Text-to-SQL Evaluation
Evaluate LLM-generated SQL queries using the built-in text_to_sql Turing metric, local string comparison, and execution-based validation against a live database.
Evaluate LLM-generated SQL queries using Turing metrics, local string comparison, and execution-based validation against a live database.
| Time | Difficulty | Package |
|---|---|---|
| 15 min | Intermediate | ai-evaluation |
- FutureAGI account → app.futureagi.com
- API keys:
FI_API_KEYandFI_SECRET_KEY(see Get your API keys) - Python 3.9+
Install
pip install ai-evaluation
export FI_API_KEY="your-api-key"
export FI_SECRET_KEY="your-secret-key"
Tutorial
Set up the evaluator and test database
Create an in-memory SQLite database with sample data and define a test suite of natural language questions, expected SQL, and LLM-generated SQL.
import os
import sqlite3
from fi.evals import Evaluator, evaluate
evaluator = Evaluator(
fi_api_key=os.environ["FI_API_KEY"],
fi_secret_key=os.environ["FI_SECRET_KEY"],
)
conn = sqlite3.connect(":memory:")
cursor = conn.cursor()
cursor.executescript("""
CREATE TABLE customers (
id INTEGER PRIMARY KEY,
name TEXT NOT NULL,
email TEXT NOT NULL,
city TEXT
);
CREATE TABLE orders (
id INTEGER PRIMARY KEY,
customer_id INTEGER REFERENCES customers(id),
amount REAL NOT NULL,
status TEXT NOT NULL,
created_at TEXT NOT NULL
);
INSERT INTO customers VALUES (1, 'Alice Johnson', 'alice@example.com', 'New York');
INSERT INTO customers VALUES (2, 'Bob Smith', 'bob@example.com', 'Austin');
INSERT INTO customers VALUES (3, 'Carol White', 'carol@example.com', 'Chicago');
INSERT INTO orders VALUES (1, 1, 120.00, 'completed', '2024-01-10');
INSERT INTO orders VALUES (2, 1, 80.50, 'completed', '2024-02-15');
INSERT INTO orders VALUES (3, 2, 200.00, 'pending', '2024-03-01');
INSERT INTO orders VALUES (4, 3, 55.25, 'completed', '2024-03-10');
INSERT INTO orders VALUES (5, 2, 175.00, 'cancelled', '2024-03-20');
""")
def run_sql(sql: str) -> list:
"""Execute SQL and return sorted rows for deterministic comparison."""
try:
cursor.execute(sql)
return sorted(cursor.fetchall())
except Exception as e:
return [("ERROR", str(e))]
test_cases = [
{
"question": "Get all customer names",
"expected_sql": "SELECT name FROM customers;",
"generated_sql": "SELECT name FROM customers;",
},
{
"question": "Find completed orders",
"expected_sql": "SELECT * FROM orders WHERE status = 'completed';",
"generated_sql": "SELECT * FROM orders WHERE status='completed';",
},
{
"question": "Total spend per customer",
"expected_sql": "SELECT customer_id, SUM(amount) AS total FROM orders GROUP BY customer_id;",
"generated_sql": "SELECT customer_id, SUM(amount) FROM orders GROUP BY customer_id;",
},
{
"question": "Customers who placed completed orders",
"expected_sql": "SELECT name FROM customers WHERE id IN (SELECT customer_id FROM orders WHERE status = 'completed');",
"generated_sql": "SELECT DISTINCT c.name FROM customers c JOIN orders o ON c.id = o.customer_id WHERE o.status = 'completed';",
},
{
"question": "Total revenue from all orders",
"expected_sql": "SELECT SUM(amount) FROM orders;",
"generated_sql": "SELECT SUM(amount) FROM orders WHERE status = 'completed';",
},
]
print(f"{len(test_cases)} test cases loaded, database ready.")Case 1 is a perfect match.
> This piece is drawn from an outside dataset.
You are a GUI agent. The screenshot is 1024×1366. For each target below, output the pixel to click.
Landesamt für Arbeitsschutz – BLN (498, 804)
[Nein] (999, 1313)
Case 2 has a whitespace difference. Case 3 has an alias difference. Case 4 uses a JOIN instead of a subquery. Case 5 has a logic error: it filters to completed orders instead of summing all.
Validate SQL intent with text_to_sql
The built-in text_to_sql metric checks whether generated SQL is valid and correctly matches the natural language question’s intent. It does not need a reference query; just provide the question and the generated SQL.
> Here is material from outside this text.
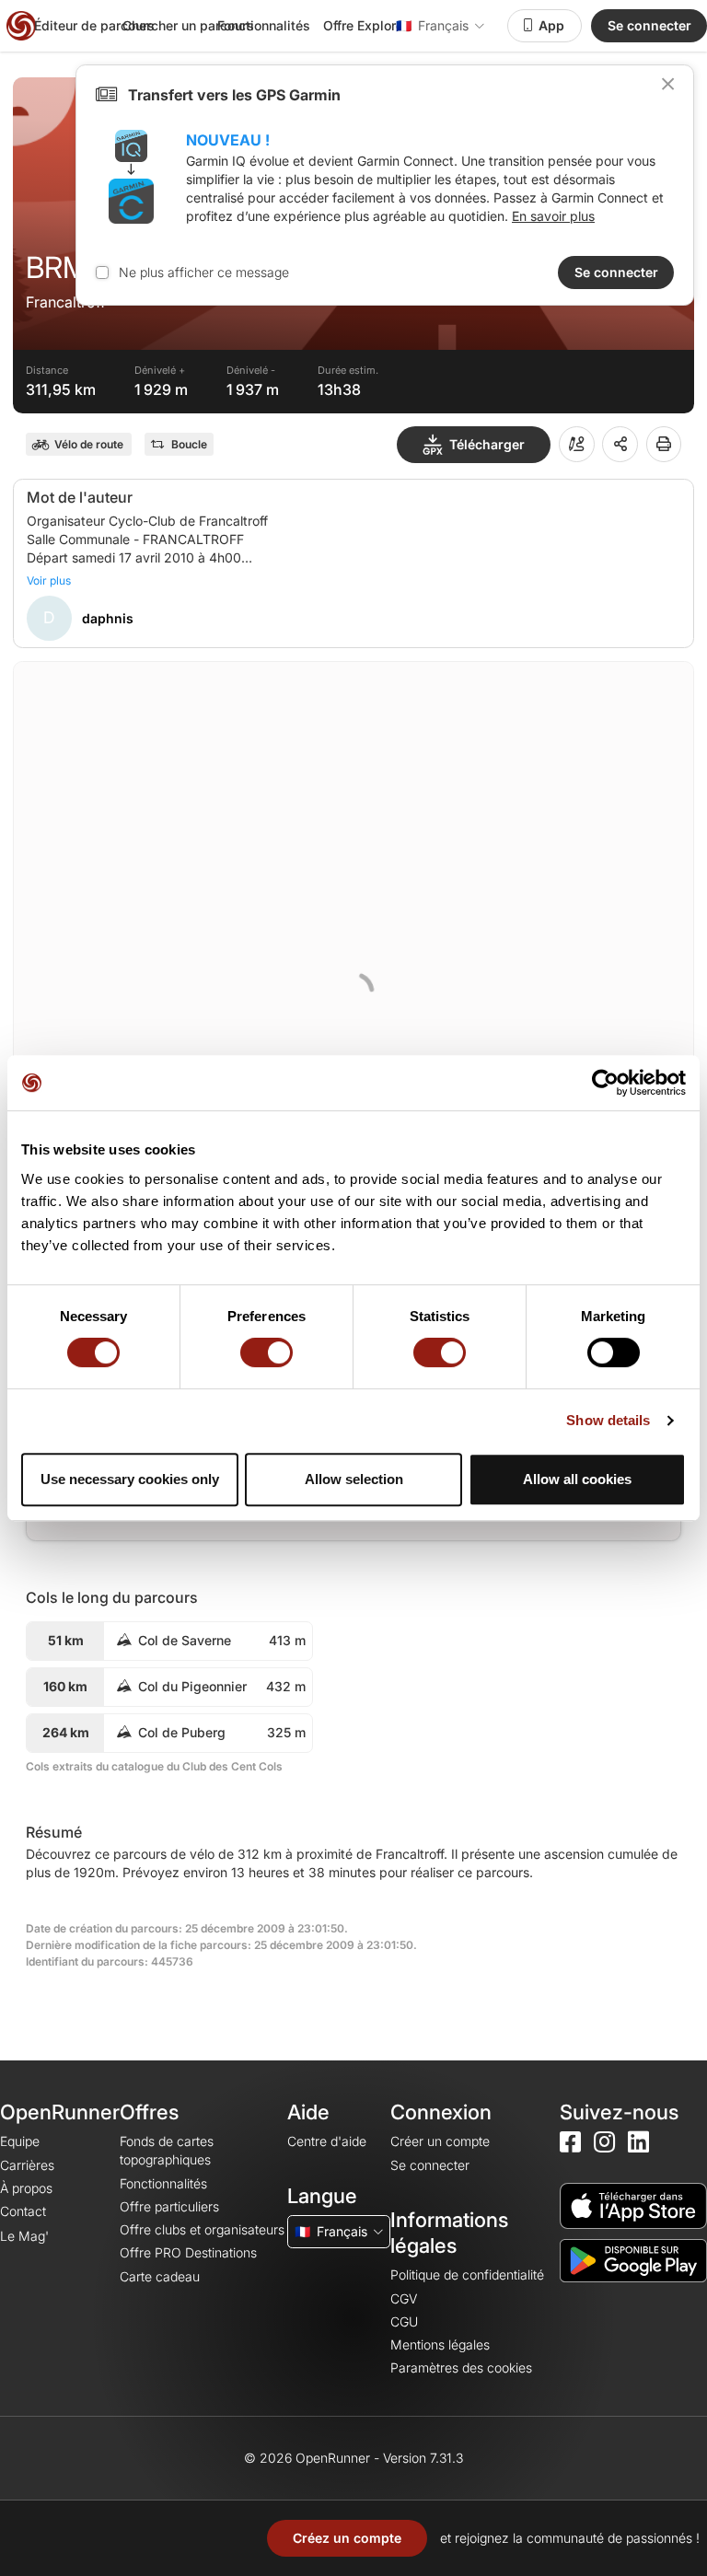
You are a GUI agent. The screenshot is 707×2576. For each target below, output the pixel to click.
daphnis (107, 618)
print(f"{'Question':<40} text_to_sql")
print("-" * 55)
for tc in test_cases:
result = evaluator.evaluate(
eval_templates="text_to_sql",
inputs={
"input": tc["question"],
"output": tc["generated_sql"],
},
model_name="turing_small",
)
eval_result = result.eval_results[0]
print(f"{tc['question']:<40} {eval_result.output}")Expected output:
Question text_to_sql
-------------------------------------------------------
Get all customer names Passed
Find completed orders Passed
Total spend per customer Passed
Customers who placed completed orders Passed
Total revenue from all orders FailedThe text_to_sql metric catches the logic error in case 5: the question asks for “all orders” but the SQL filters to completed only. Cases 2 to 4 pass because the generated SQL is valid and matches the question intent, regardless of formatting or structure differences.
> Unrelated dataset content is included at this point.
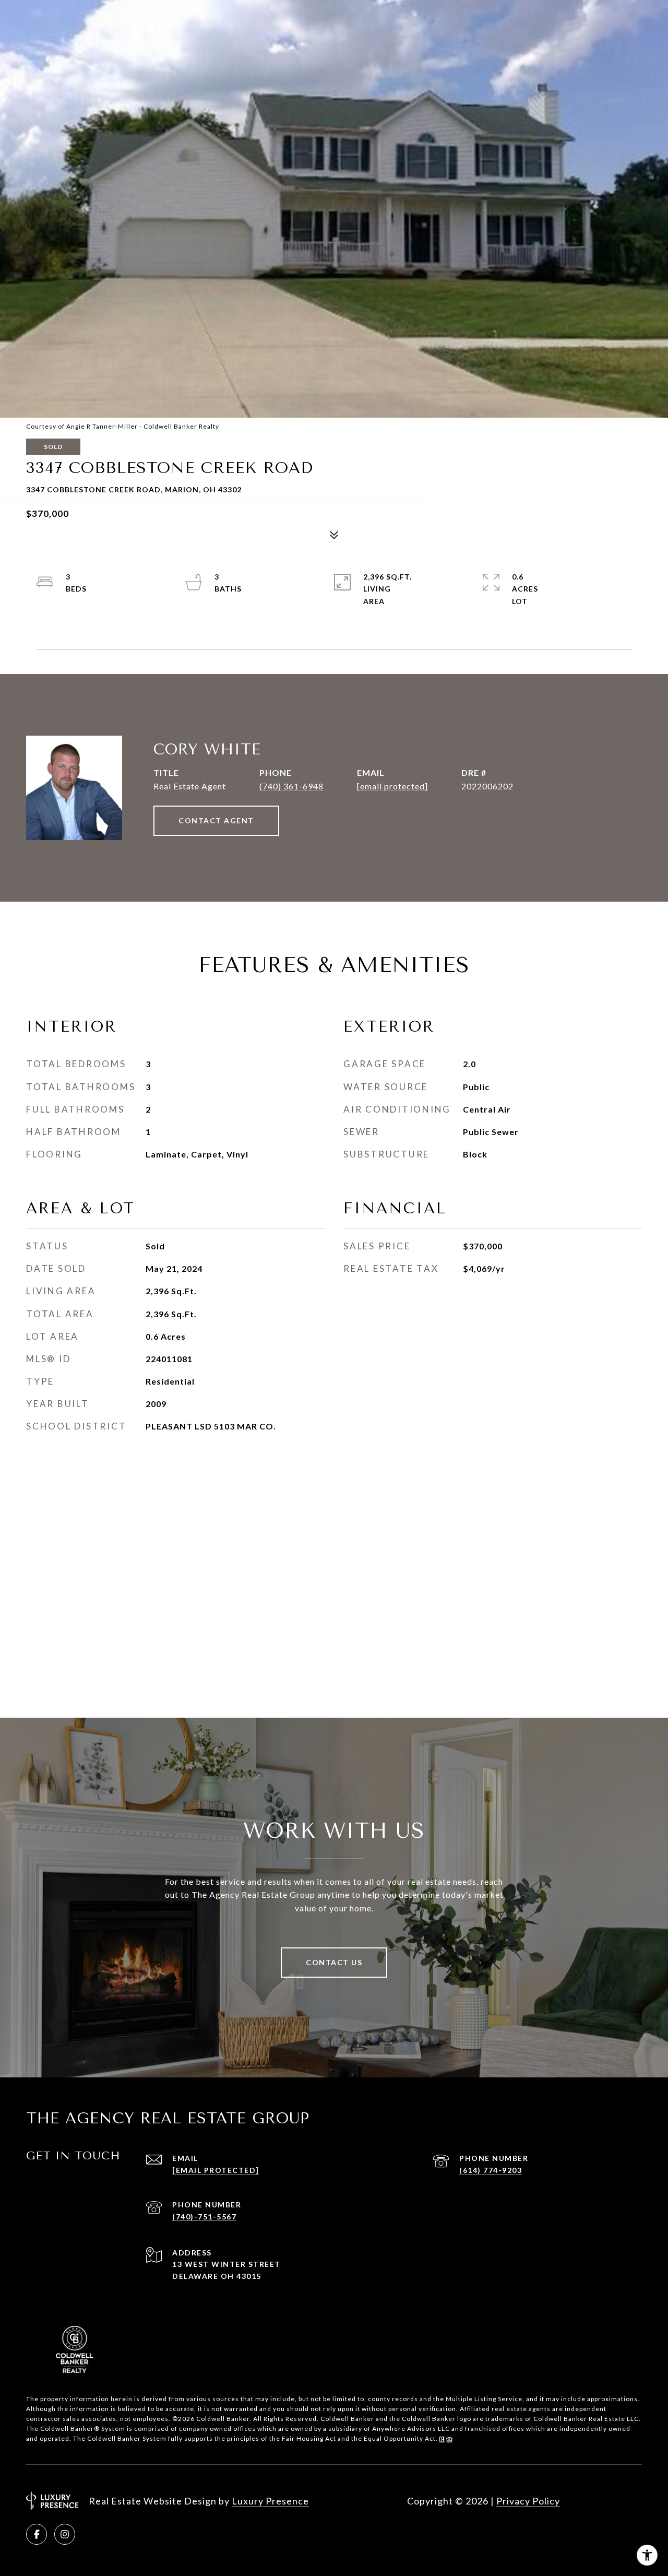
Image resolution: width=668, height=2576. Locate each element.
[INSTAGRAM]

Compare against reference with ground_truth_match
ground_truth_match checks whether the generated output matches a reference (expected) output. It evaluates semantic equivalence, not just string identity.
print(f"{'Question':<40} ground_truth_match")
print("-" * 62)
for tc in test_cases:
result = evaluator.evaluate(
eval_templates="ground_truth_match",
inputs={
"generated_value": tc["generated_sql"],
"expected_value": tc["expected_sql"],
},
model_name="turing_small",
)
eval_result = result.eval_results[0]
print(f"{tc['question']:<40} {eval_result.output}")Expected output:
Question ground_truth_match
--------------------------------------------------------------
Get all customer names Passed
Find completed orders Passed
Total spend per customer Passed
Customers who placed completed orders Passed
Total revenue from all orders Failed Local string checks — equals and levenshtein_similarity
Local metrics run instantly with no API call. Use equals as a fast CI gate, and use levenshtein_similarity to catch near-matches.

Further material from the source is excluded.